Retirement Planning Tips

February 20th, 2011

Regardless of age, planning for retirement is an important component of any long-term financial strategy. Through the benefits of modern medicine, people are commonly living
well into their 80s and beyond. Coupled with the continuing uncertainty surrounding social security benefits, careful planning is vital to ensure adequate financial resources are available throughout retirement.

At its most basic, retirement planning revolves around setting aside a certain amount of money that will grow through savings or investments over time. These funds will subsequently
be withdrawn in increments at a later age when the person is no longer working. Complete financial independence is usually the goal of the plan as people define those activities they
would like to participate in after retirement.

The Successful Retirement Plan

When considering retirement planning, one should include several critical elements that will help grow their retirement savings more quickly.

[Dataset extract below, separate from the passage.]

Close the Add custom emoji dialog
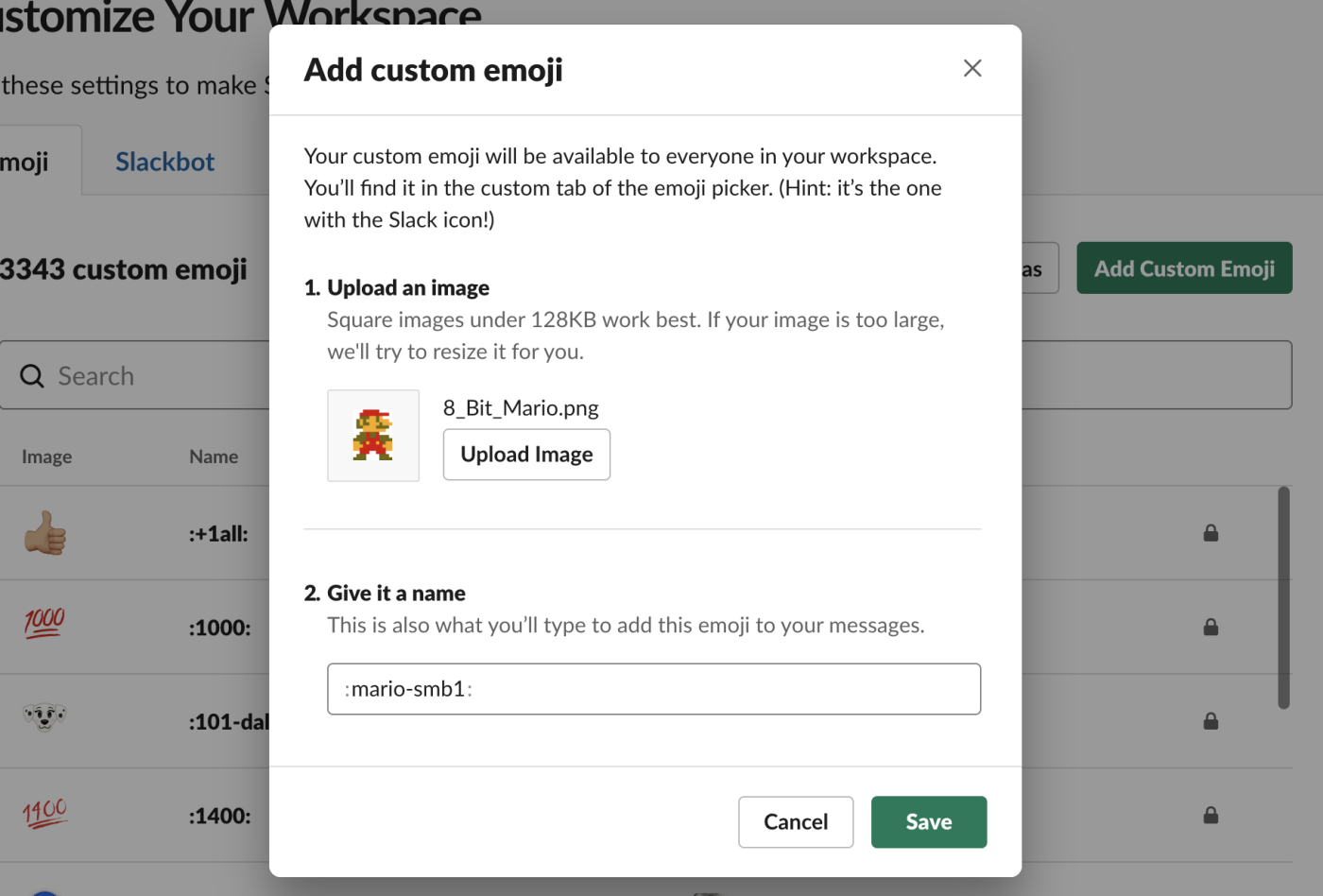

  • Save Early: There are numerous online financial calculators that confirm the value of starting retirement savings at an early age. As the gains accumulate, additional interest is earned through the benefit of compounding. In essence, this converts small contributions into large proceeds with the benefit of time.
  • Start a Retirement Account: An individual IRA or a 401k offered through an employer provides substantial tax benefits to the account holder. Since contributions enter the account before they are taxed, interest, dividends, and gains grow more rapidly. Additionally, any accumulated gains in the account grow tax-free until they are withdrawn anytime after 59 1/2. Establishing an IRA or 401K can be the single most important vehicle for ensuring a comfortable retirement.
  • Asset Allocation: It is important to understand the three major sources of investment income.  Stocks, bonds, and regular savings all have their advantages, and a healthy portfolio will include elements of all three. Stocks can offer the greatest appreciation, but they are volatile.  Bonds have higher yields than CD’s and lower risk than stocks, but they are very sensitive to inflation and sometimes illiquid. Regular savings and CD’s are very secure, but they often have a yield that is lower than inflation.

While some may be qualified to engage in self-directed retirement planning, one can also consult with a member service representative at the Credit Union for assistance.

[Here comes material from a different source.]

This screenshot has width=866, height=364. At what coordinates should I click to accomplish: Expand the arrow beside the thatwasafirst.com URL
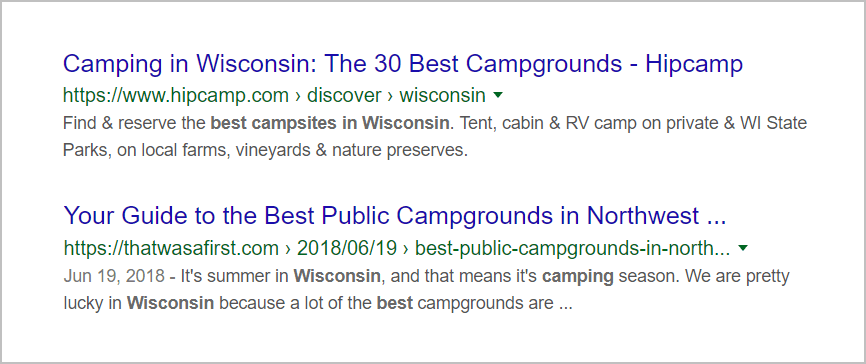coord(743,248)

  • Leave Retirement Accounts Alone: Although it is tempting, tapping into a retirement account can result in tax consequences and significant penalties. Retirement funds should only be accessed for medical emergencies and educational expenses when all other options are exhausted.

Be Realistic

Most importantly, retirement objectives must be realistic. For some, this may include part-time work during retirement or relocation to a state with lower expenses. Whatever the individual circumstances may be, the defined goals must be attainable through the available retirement funds.